Einen starken Kontrast für unsere Gefühle boten die überall herumstreunenden Hunde. Manche gehören wohl den auf den Weiden lagernden Hirten, aber der Rest? Sie betteln, stecken die Nase überall hin und kläffen die ganze Nacht. Sie vermehren sich auch am Rande der Straßen, dort spielen dann die putzigen Welpen fast unter den Rädern der vorbeirasenden Lastwägen. Kommen sie ganz unter die Räder, dann haben die anderen eine willkommene Mahlzeit.
Letztendlich erreichten wir Hermanstadt und in einem südwestlichen Ortsteil Namens Neppendorf die uns betreuende lokale Reiseagentur. Dort gab es nach dem Muster rumänischer Gemeinschaftsräume ein Dach auf Säulen und im Dach einen Heuboden – unser Nachtlager. Mit einem köstlichen griechischen Bauernsalat, einer ebensolchen Suppe, Cevapcici, Brot und Getränken kündigte sich auch der weitere Verlauf der Reise als kulinarischer Dauerlauf an. Den Sonnenschein dieses Tages hätten wir bewusster genießen sollen, denn oft sollte er uns auf dieser Tour nicht mehr begleiten.
Die Nacht selbst – na ja, am klügsten war offenbar derjenige, der sich in ein Hotel zurückzog. Jedenfalls war vor dem Eindunken noch genug Zeit, die Bilder dieses Tages Revue passieren zu lassen: Die lange, durch das Land rollende Radkolonne, die freundlich winkenden Leute, wie vier schwarzen Frauen auf der Bank – was deren Kommentar wohl gewesen sein mag?– das viele Leben in den alten Hütten, der nagelneue Mercedes vor der Bruchbude. Ein idealer Platz für den Phönix aus der Asche.
Montag, 15. August 2005
Sibiu (Hermannstadt) – Poplaca – Gura Raului - Stausee – Platins (Hohe Rinne)
51 Kilometer, 1140 Höhenmeter, 4:36 Fahrzeit
Tagesroute auf Basis von GPS-Positionsbestimmungen
Noch schien die Sonne, um 10:00 Uhr starteten wir Richtung Altstadt – sie ist wunderschön. Ganze Straßenzüge mit alten Häusern, oft die Häuser der jeweiligen Zunft, oft auch niedrige, geduckte Häuser im fränkischen Stil unter abgewalmten Dächern mit Einfahrten in den Hof. Im Zentrum die evangelische Kirche und viele andere historische Gebäude. Es fiel leicht, sich in frühere Zeiten zurückzuversetzen, als die deutsche Gemeinde in Siebenbürgen noch mächtiger war. Überall wurde gearbeitet, fast das ganze Stadtzentrum war umgegraben, das Jahr als Kulturhauptstadt kündigte sich an.

·····

* [Bitte vervollständigen]:
a - Wie lang war laut Reisebericht die Tagesetappe vom 15. August 2005 in Kilometern?
b - Führe den Reisebericht im Anschluss an seinen letzten Satz weiter.
Das Material spielt hierfür keine Rolle.

* [Erfasste Daten]:
·····

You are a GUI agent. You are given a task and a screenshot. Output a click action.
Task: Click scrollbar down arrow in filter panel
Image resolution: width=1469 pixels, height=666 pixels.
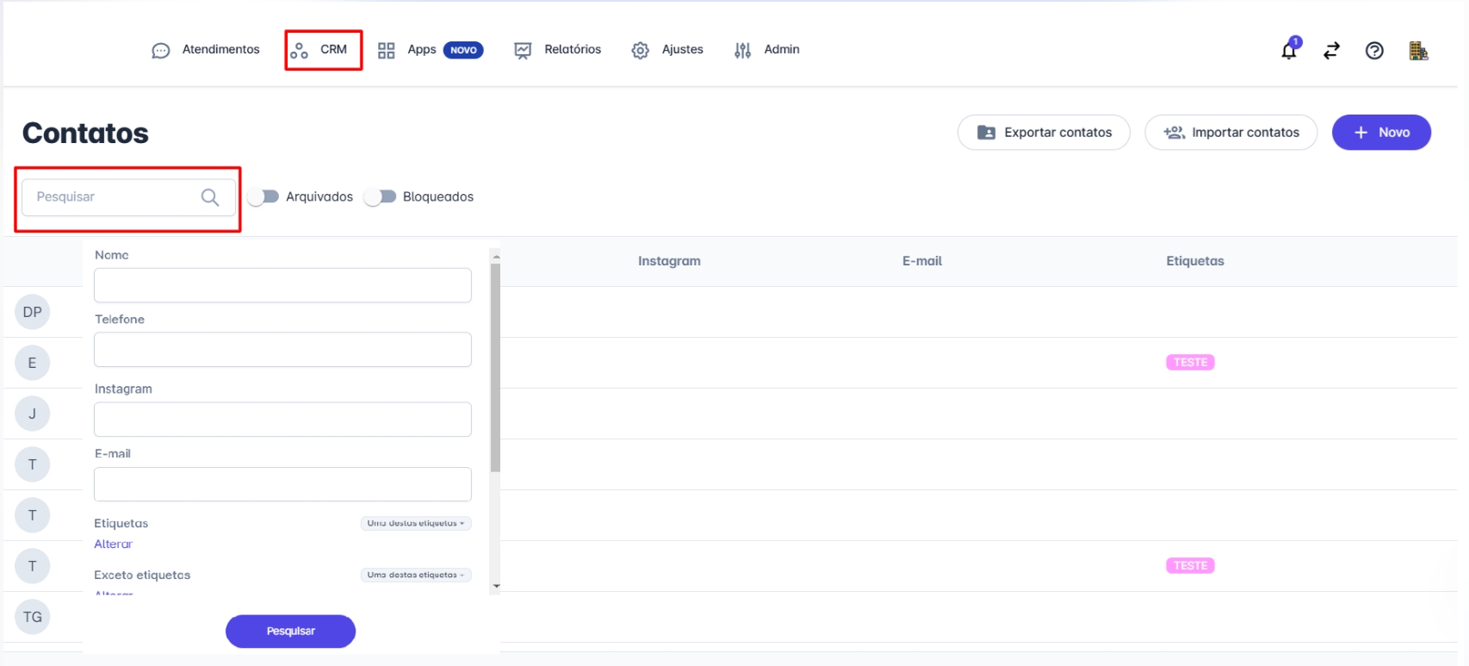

·····

* [Lösungen in Reihenfolge]:
a - 51 Kilometer.

b -
Wir hatten nicht viel Zeit, zu wenig für die vielen Sehenswürdigkeiten – es reichte gerade für die evangelische Kirche und einen kurzen Blick in die eine oder andere Richtung, zuletzt zur Stadtmauer. Dort gab es wegen einer Radreparatur einen längeren Aufenthalt, das gab Gelegenheit zum Geldwechseln. Um 13:00 Uhr ging's weiter, wir hatten noch eine Tagesetappe vor uns. Auf dem Kirchturm zeigten sich schon über die Dächer hinweg die Berge der Karpaten.
Eine knappe Stunde später erreichten wir Poplaca, wie geschaffen für eine Mittagspause. Die Motorhaube des Dacia war gleich gedeckt.
Rund um den kleinen Hauptplatz, eine Kreuzung eigentlich nur, dehnt sich ein malerisches Dorf aus. Entlang der engen, steingepflasterten Gassen reihen sich bunte Ensembles niedriger Häuser, verbunden mit Mauern, deren Tore den Weg in die Höfe zwischen den Häusern freigeben. Nur die frei und ungestüm verlegten Gasleitungen stören das Bild. Alles ist belebt mit Hühnern, Gänsen, Hunden, Katzen und da kommt eine Stute mit ihrem Fohlen, ganz alleine trabt sie die Gasse entlang. Sie bildet die Vorhut zu einem Pferdefuhrwerk mit einer fesch herausgeputzten Familie darauf, die offensichtlich von einem in der Nähe abgehaltenen Markt zurückkehrt. Die Pferde sind mit roten Quasten geschmückt, sie sollen das Unheil fernhalten. Dann wird es wieder ruhiger, aber das Gackern, Zwitschern und das Kläffen in der Ferne unterstreichen die dörfliche Atmosphäre. Das entferntere Klappern von Hufen führt zu einem ca. 30 Meter langen, kaskadenförmig an einer Hausmauer angelegten Steinbrunnen, der wohl die zentrale Tiertränke bildet. Auf der anderen Seite steht die Kirche des Dorfes, die Malereien an der Außenseite werden gerade renoviert, das Innere ist verschlossen.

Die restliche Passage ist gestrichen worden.